Repeat exactly the lines of the entries below from the one with "The image size is (2156, 1308)." through the one with "Collapse the test", both ends included, and nothing else.

(RECORDED INFORMATION Opens)

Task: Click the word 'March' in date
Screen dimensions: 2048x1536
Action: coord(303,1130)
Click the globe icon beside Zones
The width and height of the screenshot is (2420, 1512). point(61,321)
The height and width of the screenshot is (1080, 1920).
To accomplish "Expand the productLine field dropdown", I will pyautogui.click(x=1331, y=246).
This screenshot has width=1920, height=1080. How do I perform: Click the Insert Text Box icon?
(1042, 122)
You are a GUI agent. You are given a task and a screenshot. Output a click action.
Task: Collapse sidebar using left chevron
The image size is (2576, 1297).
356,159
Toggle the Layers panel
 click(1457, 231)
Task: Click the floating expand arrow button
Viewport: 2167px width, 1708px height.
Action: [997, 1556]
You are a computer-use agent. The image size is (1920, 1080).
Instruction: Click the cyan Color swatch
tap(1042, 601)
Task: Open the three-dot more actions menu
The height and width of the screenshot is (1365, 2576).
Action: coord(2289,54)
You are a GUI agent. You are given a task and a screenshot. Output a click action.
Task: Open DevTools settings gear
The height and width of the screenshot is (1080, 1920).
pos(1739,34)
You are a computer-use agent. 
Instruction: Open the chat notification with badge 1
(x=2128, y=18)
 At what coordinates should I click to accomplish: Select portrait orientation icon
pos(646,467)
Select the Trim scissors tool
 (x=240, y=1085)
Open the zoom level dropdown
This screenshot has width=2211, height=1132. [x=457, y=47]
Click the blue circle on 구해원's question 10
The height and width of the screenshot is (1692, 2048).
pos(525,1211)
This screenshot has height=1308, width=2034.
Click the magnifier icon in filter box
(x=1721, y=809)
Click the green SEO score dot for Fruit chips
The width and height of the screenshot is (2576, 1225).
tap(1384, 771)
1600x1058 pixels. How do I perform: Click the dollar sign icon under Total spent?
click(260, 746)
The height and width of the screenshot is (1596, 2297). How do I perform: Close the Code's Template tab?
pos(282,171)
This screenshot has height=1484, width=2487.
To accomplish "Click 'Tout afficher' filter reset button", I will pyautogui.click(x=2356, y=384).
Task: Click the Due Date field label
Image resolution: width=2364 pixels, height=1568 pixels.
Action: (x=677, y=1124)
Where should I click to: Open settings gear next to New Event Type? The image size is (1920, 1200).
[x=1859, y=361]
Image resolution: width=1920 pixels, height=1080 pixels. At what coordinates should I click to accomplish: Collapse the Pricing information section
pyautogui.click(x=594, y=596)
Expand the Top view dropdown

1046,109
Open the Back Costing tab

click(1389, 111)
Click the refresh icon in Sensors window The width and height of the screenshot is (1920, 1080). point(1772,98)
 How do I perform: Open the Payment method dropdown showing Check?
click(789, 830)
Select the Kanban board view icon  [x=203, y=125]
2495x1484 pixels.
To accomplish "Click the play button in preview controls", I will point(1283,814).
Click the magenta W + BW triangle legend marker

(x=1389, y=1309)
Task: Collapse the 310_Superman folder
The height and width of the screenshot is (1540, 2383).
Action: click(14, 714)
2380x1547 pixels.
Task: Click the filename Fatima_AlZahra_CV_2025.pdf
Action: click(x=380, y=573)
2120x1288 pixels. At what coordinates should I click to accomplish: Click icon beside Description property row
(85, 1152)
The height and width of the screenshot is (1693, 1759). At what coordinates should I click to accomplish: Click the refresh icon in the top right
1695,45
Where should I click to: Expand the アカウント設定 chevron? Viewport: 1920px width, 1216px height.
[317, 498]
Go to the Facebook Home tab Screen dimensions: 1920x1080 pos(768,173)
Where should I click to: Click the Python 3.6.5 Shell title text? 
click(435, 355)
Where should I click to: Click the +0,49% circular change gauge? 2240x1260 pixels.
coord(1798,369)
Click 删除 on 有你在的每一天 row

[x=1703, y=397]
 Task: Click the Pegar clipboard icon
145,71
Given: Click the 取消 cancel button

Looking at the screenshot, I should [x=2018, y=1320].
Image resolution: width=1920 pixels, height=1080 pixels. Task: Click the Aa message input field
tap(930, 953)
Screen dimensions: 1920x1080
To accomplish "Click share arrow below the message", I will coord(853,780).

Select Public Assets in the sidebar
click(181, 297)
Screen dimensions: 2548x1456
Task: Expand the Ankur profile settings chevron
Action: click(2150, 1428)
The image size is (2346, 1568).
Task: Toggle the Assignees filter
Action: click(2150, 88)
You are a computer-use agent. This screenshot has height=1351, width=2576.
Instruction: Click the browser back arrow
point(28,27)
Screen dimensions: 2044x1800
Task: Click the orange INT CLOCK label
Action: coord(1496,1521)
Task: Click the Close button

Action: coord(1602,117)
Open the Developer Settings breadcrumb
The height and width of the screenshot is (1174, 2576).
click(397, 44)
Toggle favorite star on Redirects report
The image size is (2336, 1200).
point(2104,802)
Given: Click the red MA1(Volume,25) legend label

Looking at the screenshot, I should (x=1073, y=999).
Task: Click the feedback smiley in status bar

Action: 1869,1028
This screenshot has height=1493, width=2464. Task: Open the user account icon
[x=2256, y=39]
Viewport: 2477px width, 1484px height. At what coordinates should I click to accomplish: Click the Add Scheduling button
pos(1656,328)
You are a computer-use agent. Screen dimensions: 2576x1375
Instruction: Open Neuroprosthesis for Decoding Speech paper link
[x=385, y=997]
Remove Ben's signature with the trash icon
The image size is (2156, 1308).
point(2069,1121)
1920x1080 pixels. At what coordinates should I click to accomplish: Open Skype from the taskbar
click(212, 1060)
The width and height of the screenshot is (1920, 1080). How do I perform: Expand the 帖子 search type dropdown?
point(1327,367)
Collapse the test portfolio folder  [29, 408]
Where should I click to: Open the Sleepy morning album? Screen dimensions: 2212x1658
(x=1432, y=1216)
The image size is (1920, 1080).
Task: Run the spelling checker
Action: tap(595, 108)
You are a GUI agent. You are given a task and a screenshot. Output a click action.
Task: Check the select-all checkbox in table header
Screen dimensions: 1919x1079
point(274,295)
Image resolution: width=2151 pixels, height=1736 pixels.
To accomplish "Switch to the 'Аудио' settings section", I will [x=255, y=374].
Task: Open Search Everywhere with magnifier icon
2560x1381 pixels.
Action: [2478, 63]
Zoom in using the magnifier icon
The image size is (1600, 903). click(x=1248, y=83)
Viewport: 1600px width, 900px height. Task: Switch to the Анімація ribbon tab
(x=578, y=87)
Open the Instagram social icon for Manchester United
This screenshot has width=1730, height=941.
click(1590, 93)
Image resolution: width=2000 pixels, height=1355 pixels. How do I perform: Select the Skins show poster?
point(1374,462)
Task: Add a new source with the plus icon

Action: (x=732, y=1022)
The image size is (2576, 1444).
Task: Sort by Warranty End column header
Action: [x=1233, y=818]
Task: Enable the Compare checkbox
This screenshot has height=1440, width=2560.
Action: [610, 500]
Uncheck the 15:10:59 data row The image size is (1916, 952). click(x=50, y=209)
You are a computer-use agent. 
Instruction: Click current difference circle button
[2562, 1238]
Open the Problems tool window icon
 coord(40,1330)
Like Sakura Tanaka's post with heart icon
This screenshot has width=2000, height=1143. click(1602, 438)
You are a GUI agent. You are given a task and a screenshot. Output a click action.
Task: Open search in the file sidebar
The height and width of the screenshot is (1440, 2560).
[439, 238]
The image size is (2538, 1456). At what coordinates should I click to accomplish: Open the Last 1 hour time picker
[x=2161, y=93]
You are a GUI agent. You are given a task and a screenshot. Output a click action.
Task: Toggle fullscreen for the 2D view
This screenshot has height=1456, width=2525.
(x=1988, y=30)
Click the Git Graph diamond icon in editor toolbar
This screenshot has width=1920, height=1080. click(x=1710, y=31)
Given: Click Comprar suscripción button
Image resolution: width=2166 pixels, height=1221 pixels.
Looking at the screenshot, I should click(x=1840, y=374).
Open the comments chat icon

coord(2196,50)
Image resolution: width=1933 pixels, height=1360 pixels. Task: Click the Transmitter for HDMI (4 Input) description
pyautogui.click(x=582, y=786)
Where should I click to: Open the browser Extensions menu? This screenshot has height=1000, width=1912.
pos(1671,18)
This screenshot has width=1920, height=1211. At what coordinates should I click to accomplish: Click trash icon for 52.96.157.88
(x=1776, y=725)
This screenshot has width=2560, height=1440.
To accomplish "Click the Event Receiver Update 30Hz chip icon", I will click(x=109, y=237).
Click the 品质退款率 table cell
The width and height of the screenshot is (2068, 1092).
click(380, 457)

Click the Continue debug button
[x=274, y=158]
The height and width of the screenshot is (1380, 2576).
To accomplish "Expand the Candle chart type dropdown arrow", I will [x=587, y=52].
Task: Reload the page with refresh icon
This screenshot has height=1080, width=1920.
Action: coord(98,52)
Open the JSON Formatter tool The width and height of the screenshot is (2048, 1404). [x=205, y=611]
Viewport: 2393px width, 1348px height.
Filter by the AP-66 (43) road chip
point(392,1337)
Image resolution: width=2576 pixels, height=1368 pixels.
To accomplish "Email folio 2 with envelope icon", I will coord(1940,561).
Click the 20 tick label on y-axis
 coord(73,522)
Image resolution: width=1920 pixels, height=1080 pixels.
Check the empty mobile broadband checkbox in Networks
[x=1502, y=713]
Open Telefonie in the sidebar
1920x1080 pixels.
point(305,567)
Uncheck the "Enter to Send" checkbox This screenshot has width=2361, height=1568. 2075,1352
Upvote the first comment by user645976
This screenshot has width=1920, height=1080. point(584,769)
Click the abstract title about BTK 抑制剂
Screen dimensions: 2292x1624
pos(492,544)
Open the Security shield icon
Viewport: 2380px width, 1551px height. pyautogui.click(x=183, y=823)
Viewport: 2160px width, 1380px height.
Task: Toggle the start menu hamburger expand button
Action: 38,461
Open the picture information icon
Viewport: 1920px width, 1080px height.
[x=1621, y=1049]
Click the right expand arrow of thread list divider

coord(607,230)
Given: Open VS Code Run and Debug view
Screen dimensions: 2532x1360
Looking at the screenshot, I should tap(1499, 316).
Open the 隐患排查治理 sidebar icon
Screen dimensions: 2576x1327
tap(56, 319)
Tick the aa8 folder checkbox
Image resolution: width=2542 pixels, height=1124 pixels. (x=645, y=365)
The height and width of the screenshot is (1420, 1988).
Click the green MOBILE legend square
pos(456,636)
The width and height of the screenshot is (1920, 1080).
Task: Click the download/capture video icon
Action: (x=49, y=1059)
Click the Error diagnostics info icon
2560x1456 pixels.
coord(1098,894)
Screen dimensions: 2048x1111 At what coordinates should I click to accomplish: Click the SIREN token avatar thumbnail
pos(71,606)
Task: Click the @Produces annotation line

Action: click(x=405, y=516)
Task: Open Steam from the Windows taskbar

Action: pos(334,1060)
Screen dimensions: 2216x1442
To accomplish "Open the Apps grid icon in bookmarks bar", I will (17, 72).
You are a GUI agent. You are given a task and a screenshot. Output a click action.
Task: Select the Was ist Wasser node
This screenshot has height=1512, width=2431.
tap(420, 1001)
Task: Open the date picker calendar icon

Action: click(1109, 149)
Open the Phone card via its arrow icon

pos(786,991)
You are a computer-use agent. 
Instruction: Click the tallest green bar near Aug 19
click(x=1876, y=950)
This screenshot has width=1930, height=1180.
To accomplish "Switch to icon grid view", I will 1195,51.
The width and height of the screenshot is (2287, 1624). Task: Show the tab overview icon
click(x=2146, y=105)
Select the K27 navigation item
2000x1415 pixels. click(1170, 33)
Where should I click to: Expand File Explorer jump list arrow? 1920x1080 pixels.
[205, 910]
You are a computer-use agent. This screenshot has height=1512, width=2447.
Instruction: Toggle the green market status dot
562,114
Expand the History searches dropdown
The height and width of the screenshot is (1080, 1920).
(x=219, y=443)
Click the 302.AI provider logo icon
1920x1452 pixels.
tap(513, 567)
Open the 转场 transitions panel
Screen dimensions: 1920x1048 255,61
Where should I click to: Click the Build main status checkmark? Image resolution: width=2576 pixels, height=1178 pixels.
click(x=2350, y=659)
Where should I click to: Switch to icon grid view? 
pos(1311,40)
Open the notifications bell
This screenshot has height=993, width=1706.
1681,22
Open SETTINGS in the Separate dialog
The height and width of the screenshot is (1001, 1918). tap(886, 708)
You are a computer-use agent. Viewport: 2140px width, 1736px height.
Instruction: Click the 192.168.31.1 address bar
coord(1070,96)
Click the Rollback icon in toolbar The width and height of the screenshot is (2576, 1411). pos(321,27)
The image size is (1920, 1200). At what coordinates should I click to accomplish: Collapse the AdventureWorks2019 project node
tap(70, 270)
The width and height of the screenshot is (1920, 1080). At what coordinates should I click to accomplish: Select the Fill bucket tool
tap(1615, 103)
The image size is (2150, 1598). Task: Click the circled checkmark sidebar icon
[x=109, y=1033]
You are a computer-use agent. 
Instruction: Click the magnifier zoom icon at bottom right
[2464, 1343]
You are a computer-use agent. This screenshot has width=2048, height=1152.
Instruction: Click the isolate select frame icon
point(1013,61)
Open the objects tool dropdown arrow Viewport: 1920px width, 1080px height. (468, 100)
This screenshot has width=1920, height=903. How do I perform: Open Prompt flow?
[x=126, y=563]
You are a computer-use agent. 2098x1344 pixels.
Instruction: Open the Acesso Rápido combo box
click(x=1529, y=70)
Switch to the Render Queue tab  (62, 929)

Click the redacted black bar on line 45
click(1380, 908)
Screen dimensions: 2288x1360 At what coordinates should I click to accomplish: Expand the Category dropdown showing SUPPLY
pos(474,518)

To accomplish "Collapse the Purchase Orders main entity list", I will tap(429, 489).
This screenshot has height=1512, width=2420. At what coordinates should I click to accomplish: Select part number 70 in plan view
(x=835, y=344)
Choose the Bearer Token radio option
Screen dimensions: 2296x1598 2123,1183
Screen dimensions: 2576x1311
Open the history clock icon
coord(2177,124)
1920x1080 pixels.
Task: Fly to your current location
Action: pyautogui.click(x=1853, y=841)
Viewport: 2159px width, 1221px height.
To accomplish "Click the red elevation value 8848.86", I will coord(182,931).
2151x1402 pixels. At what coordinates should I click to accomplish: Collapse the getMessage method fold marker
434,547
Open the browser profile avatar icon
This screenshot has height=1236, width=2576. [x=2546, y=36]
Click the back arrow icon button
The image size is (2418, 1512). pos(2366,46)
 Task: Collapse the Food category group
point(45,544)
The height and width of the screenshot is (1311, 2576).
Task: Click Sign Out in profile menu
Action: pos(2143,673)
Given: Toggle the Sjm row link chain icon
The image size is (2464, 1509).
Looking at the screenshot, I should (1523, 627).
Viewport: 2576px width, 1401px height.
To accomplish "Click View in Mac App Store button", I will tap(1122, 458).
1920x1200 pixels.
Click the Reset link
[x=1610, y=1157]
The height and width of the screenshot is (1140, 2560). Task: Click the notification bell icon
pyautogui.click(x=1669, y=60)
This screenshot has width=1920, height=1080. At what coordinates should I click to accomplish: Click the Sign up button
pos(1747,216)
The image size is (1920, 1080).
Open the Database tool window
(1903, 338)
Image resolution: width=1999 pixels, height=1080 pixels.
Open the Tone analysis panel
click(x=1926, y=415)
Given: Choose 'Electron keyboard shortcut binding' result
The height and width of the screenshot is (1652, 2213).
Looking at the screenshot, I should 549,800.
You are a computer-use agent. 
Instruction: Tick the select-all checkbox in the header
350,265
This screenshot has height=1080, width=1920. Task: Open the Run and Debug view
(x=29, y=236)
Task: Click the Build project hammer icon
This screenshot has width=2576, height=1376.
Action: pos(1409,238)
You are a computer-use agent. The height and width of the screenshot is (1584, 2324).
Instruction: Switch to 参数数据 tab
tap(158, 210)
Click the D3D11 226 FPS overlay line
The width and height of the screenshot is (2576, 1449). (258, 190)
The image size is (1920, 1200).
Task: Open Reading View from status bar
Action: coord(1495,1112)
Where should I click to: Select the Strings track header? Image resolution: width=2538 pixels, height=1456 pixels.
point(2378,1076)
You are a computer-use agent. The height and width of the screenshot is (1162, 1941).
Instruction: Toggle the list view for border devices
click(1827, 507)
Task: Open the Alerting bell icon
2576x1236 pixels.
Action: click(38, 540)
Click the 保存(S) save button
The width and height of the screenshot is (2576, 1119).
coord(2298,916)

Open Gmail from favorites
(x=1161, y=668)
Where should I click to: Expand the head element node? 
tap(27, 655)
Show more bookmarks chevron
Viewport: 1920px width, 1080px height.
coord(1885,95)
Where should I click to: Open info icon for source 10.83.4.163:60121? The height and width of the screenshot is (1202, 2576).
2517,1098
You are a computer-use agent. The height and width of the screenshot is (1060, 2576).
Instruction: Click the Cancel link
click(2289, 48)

(RECORDED INFORMATION Closes)

- [YOUR RESPONSE]:
The image size is (2156, 1308).
point(2069,1121)
1920x1080 pixels. At what coordinates should I click to accomplish: Open Skype from the taskbar
click(212, 1060)
The width and height of the screenshot is (1920, 1080). How do I perform: Expand the 帖子 search type dropdown?
point(1327,367)
Collapse the test portfolio folder  [29, 408]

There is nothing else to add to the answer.